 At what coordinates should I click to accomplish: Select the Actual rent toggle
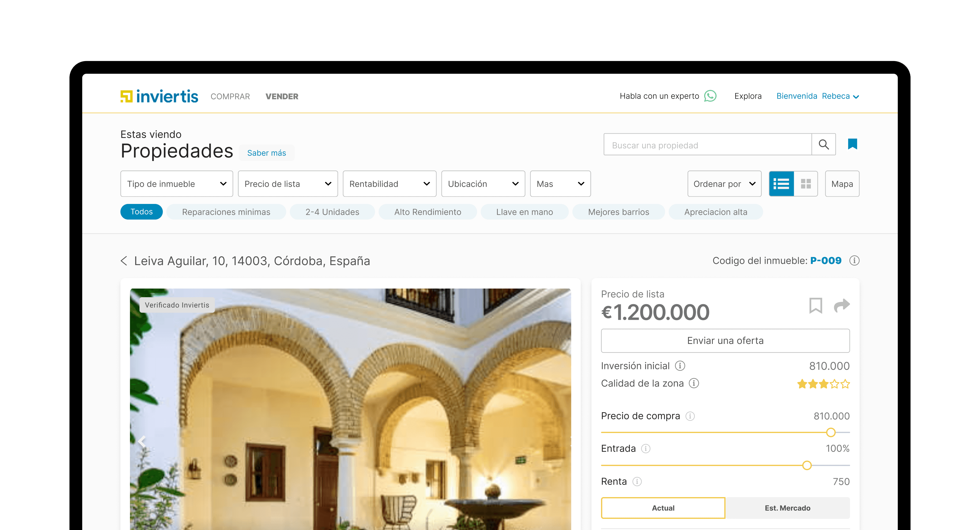663,508
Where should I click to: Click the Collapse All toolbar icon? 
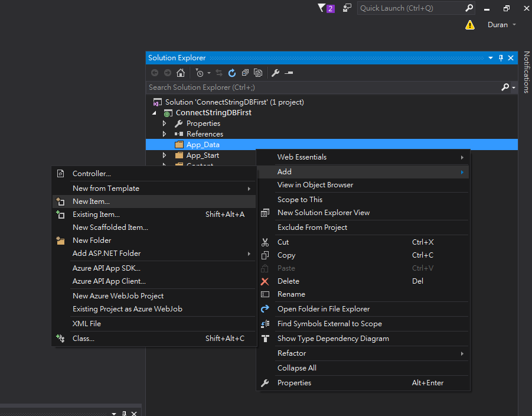click(245, 73)
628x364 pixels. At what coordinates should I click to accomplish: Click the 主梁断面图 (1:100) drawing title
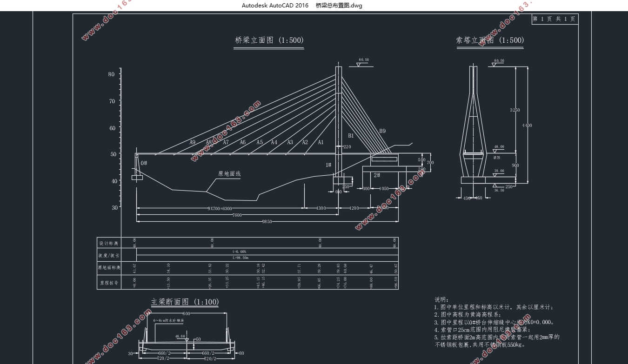[185, 302]
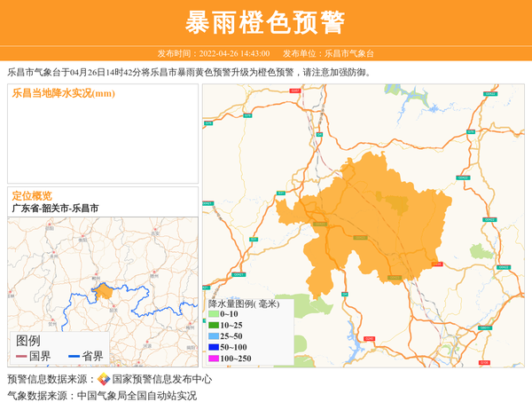Click the 广东省-韶关市-乐昌市 location text
Image resolution: width=532 pixels, height=418 pixels.
[x=55, y=208]
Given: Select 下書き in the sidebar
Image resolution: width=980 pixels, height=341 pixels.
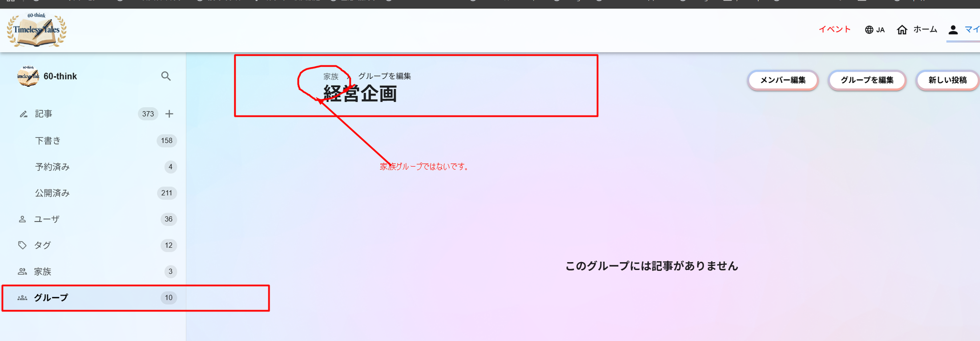Looking at the screenshot, I should 48,141.
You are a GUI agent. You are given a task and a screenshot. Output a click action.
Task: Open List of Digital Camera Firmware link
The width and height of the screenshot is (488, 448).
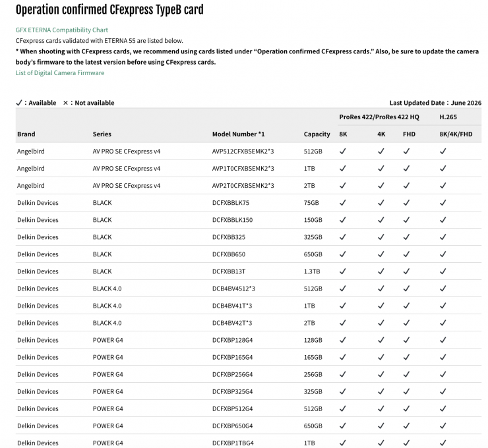[60, 72]
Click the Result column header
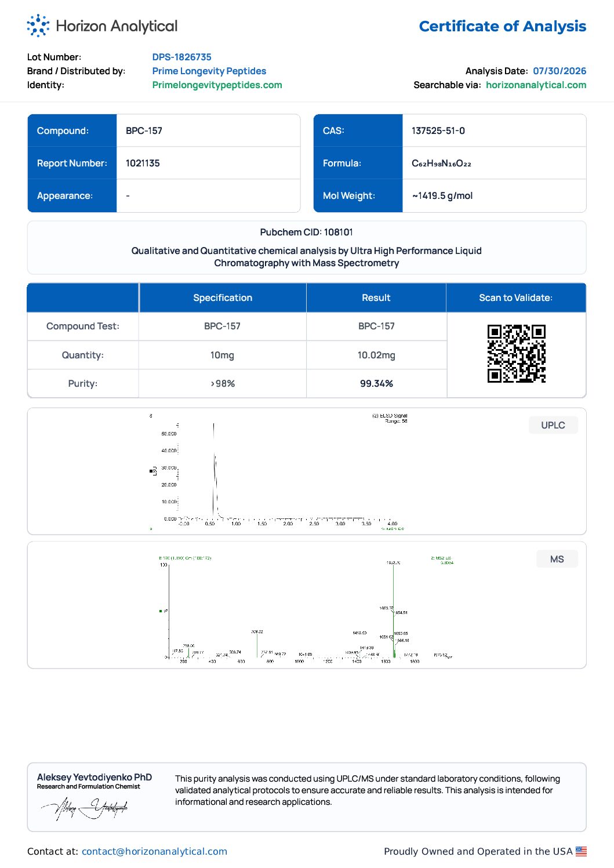 [x=376, y=297]
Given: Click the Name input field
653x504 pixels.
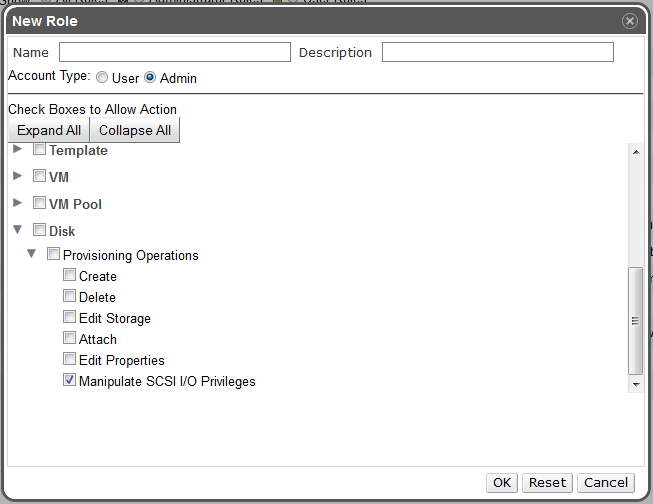Looking at the screenshot, I should coord(174,52).
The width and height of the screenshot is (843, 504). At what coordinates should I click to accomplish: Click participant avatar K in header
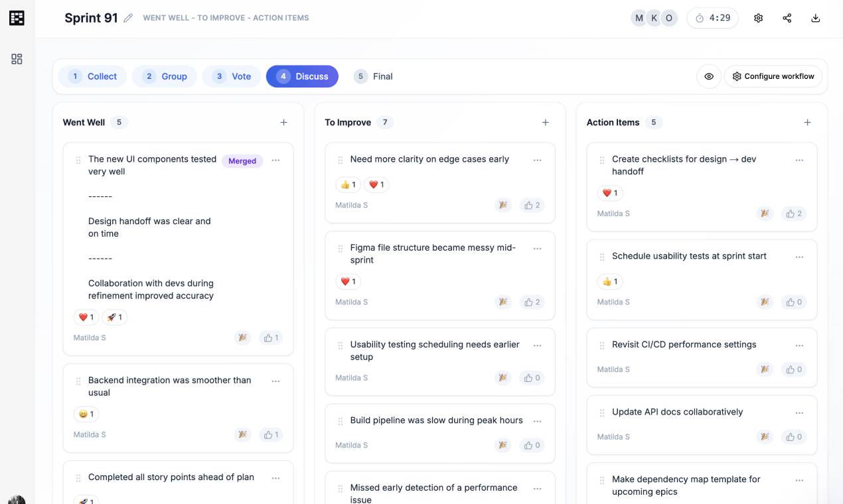pyautogui.click(x=654, y=19)
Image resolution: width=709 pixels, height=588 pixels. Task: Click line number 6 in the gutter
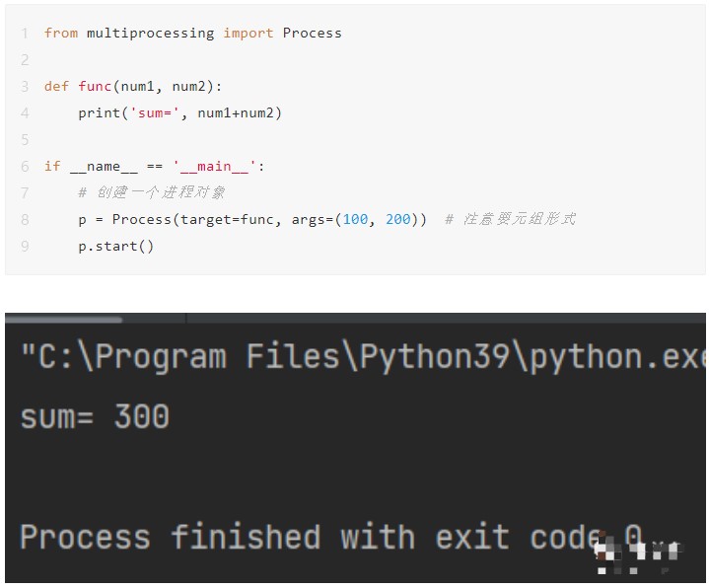coord(24,166)
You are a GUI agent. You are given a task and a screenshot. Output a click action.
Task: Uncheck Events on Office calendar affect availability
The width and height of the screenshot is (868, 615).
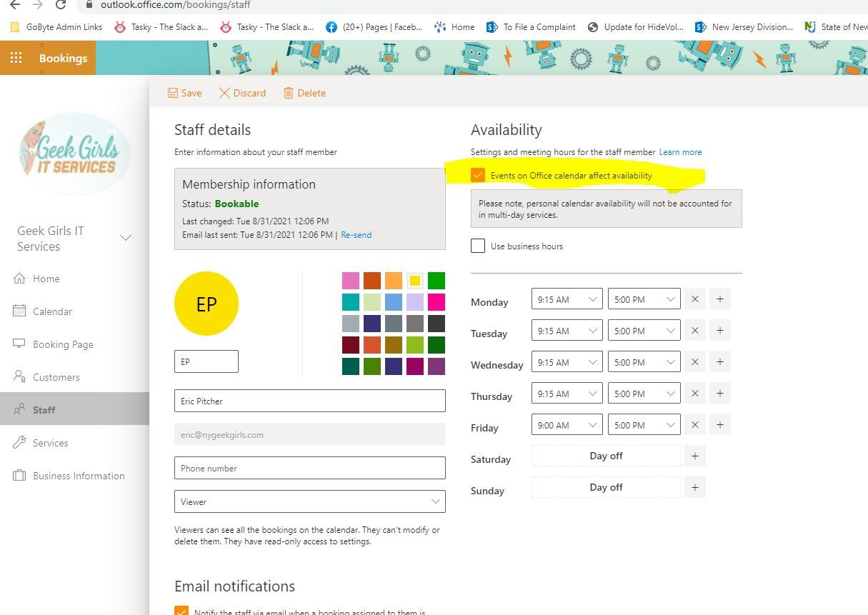click(478, 175)
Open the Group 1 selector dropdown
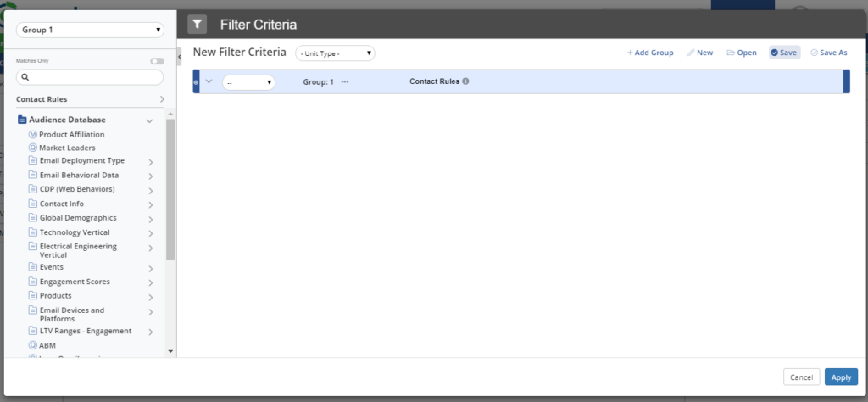868x402 pixels. tap(90, 30)
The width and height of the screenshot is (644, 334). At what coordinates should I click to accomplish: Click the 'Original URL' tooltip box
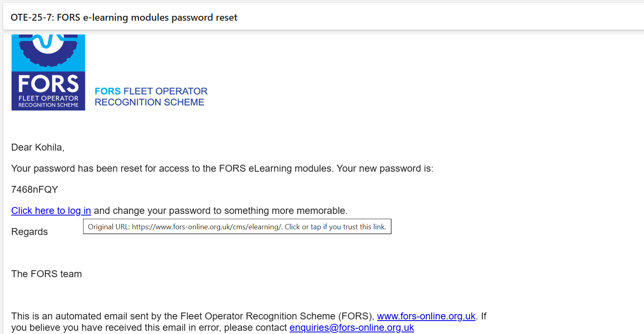pyautogui.click(x=237, y=226)
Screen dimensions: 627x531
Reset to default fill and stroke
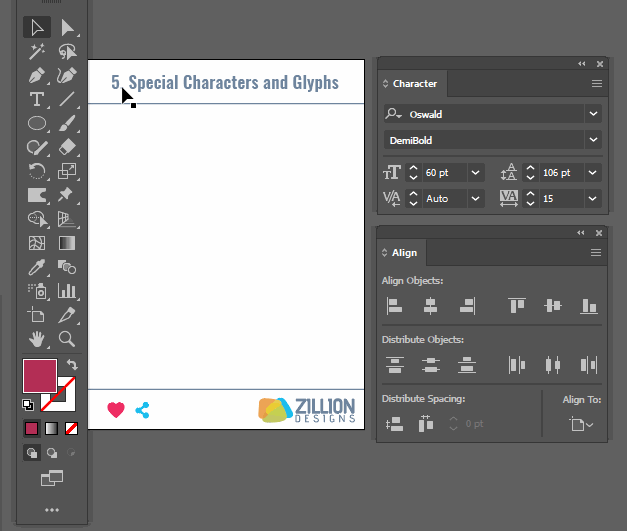(29, 404)
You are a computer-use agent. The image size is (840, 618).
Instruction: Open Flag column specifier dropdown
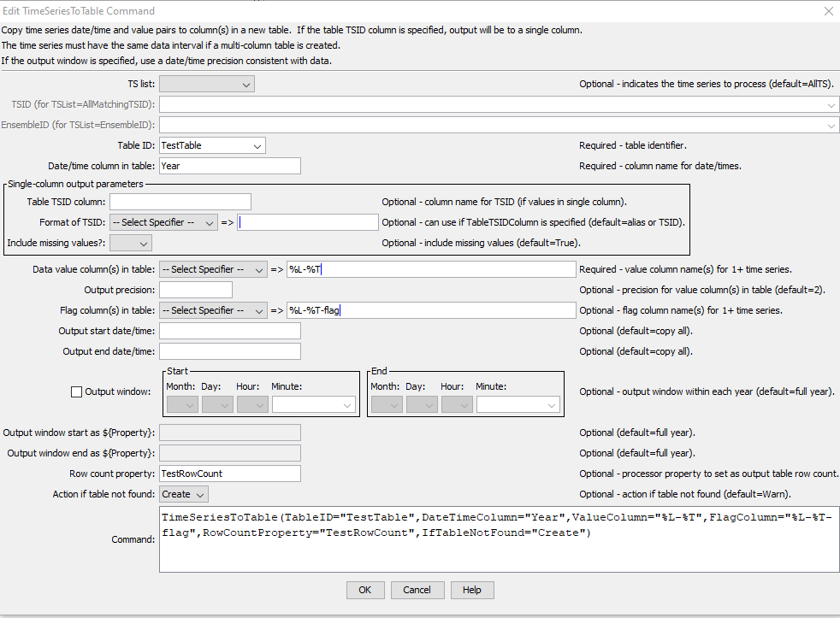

▬▬▬

Work to complete |
Once the pictures are set aside, restate the remaining data above exactly.

Your solution |
 At what coordinates should I click to accomplish: Select the Actual rent toggle
663,508
Where should I click to: Click the Collapse All toolbar icon? 
click(245, 73)
628x364 pixels. At what coordinates should I click to accomplish: Click the 主梁断面图 (1:100) drawing title
[185, 302]
Click the 广东省-韶关市-乐昌市 location text
Image resolution: width=532 pixels, height=418 pixels.
[x=55, y=208]
Given: Select 下書き in the sidebar
Image resolution: width=980 pixels, height=341 pixels.
Looking at the screenshot, I should 48,141.
You are a GUI agent. You are given a task and a screenshot. Output a click action.
Task: Open List of Digital Camera Firmware link
The width and height of the screenshot is (488, 448).
[60, 72]
Click the Result column header
 [x=376, y=297]
Given: Click the Name input field
653x504 pixels.
Looking at the screenshot, I should coord(174,52).
The width and height of the screenshot is (843, 504). At what coordinates should I click to accomplish: Click participant avatar K in header
pyautogui.click(x=654, y=19)
Image resolution: width=709 pixels, height=588 pixels. Task: Click line number 6 in the gutter
coord(24,166)
You are a GUI agent. You are given a task and a screenshot. Output a click action.
Task: Uncheck Events on Office calendar affect availability
The width and height of the screenshot is (868, 615).
click(478, 175)
Open the Group 1 selector dropdown
868x402 pixels. tap(90, 30)
The width and height of the screenshot is (644, 334). At what coordinates should I click to accomplish: Click the 'Original URL' tooltip box
pyautogui.click(x=237, y=226)
Screen dimensions: 627x531
Reset to default fill and stroke
(29, 404)
You are a computer-use agent. The image size is (840, 618).
Instruction: Open Flag column specifier dropdown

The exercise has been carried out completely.